IDTechEx delves into the electric bus market and asks who will take up the slack now that demand in China has fallen

According to independent research provider IDTechEx Research in a new report entitled ‘Electric Buses 2019-2029,’ China is not what it used to be. Electric bike demand collapsed five years ago, and electric bus demand followed two years ago.

With electric buses, the reason was entirely a precipitous drop in government financial support of demand and production, the peak being accentuated by pulling forward to grab subsidies while they were available. In 2020 there will be zero but despite this, in 2027 China plans that full electrification of its bus fleet will be complete. IDTechEx has doubts about that and certainly sees little happening about the one million largely unauthorised buses doing school runs.

Raghu Das, CEO of IDTechEx said: “Until recently, it was uncertain whether the rest of the world would take up the slack of at least 20,000 pure electric buses yearly, because even the RATP commitment in Paris of 800 is not of the right magnitude given that the Chinese used to place orders of up to 2,000 at a time. The biggest city in Europe, London, is way below the Paris figure.”

Maybe as many as 50 countries are doing something.

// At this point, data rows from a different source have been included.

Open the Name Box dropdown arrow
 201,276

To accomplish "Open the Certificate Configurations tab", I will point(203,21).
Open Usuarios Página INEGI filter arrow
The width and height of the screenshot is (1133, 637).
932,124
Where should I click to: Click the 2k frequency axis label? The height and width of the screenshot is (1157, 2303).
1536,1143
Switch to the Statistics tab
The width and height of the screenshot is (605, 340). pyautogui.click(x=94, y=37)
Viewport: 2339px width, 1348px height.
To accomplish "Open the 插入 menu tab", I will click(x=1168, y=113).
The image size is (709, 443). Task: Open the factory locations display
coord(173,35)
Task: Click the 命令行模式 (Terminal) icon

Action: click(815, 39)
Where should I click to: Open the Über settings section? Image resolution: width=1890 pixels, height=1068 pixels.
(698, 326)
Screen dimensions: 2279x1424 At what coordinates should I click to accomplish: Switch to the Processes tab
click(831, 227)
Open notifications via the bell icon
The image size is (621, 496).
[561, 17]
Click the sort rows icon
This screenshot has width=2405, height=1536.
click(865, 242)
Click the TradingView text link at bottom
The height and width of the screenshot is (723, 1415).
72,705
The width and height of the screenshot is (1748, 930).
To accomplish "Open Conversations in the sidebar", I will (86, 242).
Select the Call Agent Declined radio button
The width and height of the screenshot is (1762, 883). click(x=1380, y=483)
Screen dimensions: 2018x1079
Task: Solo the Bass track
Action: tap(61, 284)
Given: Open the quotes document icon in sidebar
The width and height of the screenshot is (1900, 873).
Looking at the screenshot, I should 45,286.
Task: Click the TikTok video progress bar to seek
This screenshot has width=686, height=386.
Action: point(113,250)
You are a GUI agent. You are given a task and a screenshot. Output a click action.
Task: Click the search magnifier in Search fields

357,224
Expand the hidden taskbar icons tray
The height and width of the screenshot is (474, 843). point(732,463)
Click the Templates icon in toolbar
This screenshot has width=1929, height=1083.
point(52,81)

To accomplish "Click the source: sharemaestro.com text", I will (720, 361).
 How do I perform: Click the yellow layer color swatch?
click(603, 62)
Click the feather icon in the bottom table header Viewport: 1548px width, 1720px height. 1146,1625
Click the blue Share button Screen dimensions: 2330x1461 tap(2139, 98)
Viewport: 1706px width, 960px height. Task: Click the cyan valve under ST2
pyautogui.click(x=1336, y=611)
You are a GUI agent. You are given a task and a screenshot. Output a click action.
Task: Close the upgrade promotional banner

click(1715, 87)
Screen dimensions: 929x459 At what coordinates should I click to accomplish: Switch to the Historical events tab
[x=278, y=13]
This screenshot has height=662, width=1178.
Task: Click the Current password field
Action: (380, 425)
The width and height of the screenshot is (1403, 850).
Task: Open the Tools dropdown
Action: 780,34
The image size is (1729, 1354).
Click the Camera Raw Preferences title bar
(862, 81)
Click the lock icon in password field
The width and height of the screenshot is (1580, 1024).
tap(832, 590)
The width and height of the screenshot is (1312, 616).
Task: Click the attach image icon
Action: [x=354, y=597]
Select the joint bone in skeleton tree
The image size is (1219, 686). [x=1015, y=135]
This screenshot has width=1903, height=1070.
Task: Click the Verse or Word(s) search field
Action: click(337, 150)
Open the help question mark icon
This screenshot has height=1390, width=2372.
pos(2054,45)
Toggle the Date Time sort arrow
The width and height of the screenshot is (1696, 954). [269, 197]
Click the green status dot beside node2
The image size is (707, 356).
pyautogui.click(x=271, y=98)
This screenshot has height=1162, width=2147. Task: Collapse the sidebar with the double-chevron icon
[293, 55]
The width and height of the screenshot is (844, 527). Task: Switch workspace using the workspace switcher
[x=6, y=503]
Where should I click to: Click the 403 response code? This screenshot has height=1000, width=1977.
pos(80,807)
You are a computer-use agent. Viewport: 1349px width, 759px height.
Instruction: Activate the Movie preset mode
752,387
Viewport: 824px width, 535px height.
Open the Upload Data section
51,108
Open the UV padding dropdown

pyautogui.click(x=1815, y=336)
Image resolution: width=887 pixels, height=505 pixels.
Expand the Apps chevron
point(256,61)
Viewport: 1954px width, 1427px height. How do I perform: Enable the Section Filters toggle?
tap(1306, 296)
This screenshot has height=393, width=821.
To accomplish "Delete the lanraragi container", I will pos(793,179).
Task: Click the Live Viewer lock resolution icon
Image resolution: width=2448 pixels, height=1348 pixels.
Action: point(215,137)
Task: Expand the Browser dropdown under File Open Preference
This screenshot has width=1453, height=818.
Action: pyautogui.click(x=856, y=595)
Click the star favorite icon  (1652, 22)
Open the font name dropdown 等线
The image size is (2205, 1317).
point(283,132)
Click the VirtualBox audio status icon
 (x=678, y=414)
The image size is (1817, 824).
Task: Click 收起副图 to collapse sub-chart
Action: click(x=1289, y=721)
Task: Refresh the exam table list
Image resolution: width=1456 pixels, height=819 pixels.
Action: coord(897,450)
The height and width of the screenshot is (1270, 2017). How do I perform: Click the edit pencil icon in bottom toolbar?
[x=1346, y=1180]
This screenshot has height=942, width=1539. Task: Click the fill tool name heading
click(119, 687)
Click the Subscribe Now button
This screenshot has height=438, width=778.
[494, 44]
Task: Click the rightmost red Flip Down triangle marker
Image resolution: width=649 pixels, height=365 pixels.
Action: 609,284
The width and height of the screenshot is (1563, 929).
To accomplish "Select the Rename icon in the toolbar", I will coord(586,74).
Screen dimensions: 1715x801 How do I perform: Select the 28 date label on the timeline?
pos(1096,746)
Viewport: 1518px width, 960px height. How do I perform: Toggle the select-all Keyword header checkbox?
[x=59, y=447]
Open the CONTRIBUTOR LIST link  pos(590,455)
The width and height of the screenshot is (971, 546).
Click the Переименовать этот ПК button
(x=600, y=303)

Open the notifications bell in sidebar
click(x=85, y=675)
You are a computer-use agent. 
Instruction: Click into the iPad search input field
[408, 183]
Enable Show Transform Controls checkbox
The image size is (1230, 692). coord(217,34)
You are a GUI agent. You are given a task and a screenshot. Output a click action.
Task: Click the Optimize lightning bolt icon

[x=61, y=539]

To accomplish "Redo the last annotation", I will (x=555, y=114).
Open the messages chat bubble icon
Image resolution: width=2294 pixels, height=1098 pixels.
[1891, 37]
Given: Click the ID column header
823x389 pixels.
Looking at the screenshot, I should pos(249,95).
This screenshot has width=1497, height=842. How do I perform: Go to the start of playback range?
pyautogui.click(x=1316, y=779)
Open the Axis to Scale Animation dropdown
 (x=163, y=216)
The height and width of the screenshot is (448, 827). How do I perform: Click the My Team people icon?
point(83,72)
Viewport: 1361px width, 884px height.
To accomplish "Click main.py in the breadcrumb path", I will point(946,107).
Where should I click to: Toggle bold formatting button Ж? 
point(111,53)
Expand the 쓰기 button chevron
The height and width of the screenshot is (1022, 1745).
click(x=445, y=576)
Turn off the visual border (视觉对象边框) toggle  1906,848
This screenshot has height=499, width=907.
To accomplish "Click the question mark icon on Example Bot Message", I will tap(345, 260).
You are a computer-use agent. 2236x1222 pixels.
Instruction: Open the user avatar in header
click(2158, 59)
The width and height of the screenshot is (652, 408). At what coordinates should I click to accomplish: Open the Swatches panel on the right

For example, in Wellington, New Zealand, 10 electric double-decker buses were rolled out last July, with a goal of having 32 running by 2021. Operator EBuzz in the Netherlands has ordered 159 electric buses. Solaris of Poland supplied over 100 locally then won a tender for 90 for the German capital Berlin. Brussels Airport has ordered 30, but that is dwarfed by Vietnam. A new non-profit bus service coming to that country next year will introduce at least 3,000 new electric buses.

Long term is another matter. Los Angeles County Metropolitan Transportation Authority (Metro), plans to move its entire bus fleet to zero-emissions models by 2030. This is the second-largest bus fleet in North America after New York with similar long-term ambitions. Los Angeles has 2,472 buses. That aim is contingent on continued improvements in electric bus technology – range, reduction in battery charging times and an increase in battery life cycles – as well as further reductions in price. In 2017, it placed orders for only 105 pure electric buses. Expect London, Los Angeles and New York to be heavy purchasers in 5-10 years.

However, Raghu points us elsewhere for the big story. “For all that, it is in India that the missing 20,000 or more electric buses yearly are likely to be ordered if electric bus demand is to recover globally,” he said. “India has announced energetic moves to replace 150,000 diesel buses and it will add more in order to cope with chronic air pollution. Indeed, India already has more buses than anywhere else. Currently, there are around 1.6 million registered, out of which only 170,000 are operated by public bus operators. Under the FAME (Faster Adoption and Manufacture of Hybrid and Electric Vehicles) scheme, 60% of the bus price is contributed by the central government while the rest is provided by the states.”

The State of Kerala’s electric vehicle (EV) policy envisages introducing one million EVs by 2022, the Chief Minister Pinarayi Vijayan said. He has planned a pilot fleet of 3,000 pure electric buses. Andhra Pradesh has recently announced it is to deploy 350 electric buses in five cities.
BYD, number two in electric buses worldwide and number one in the booming electric car market in China, says it will sell 40,000 pure electric buses worldwide in 2021 and that has to mean a lot of exports. It has made a good start by becoming the leading supplier in Europe and USA. The Chinese and others are allowed to sell in India whereas the figures reveal that the Chinese market for buses is effectively closed to imports.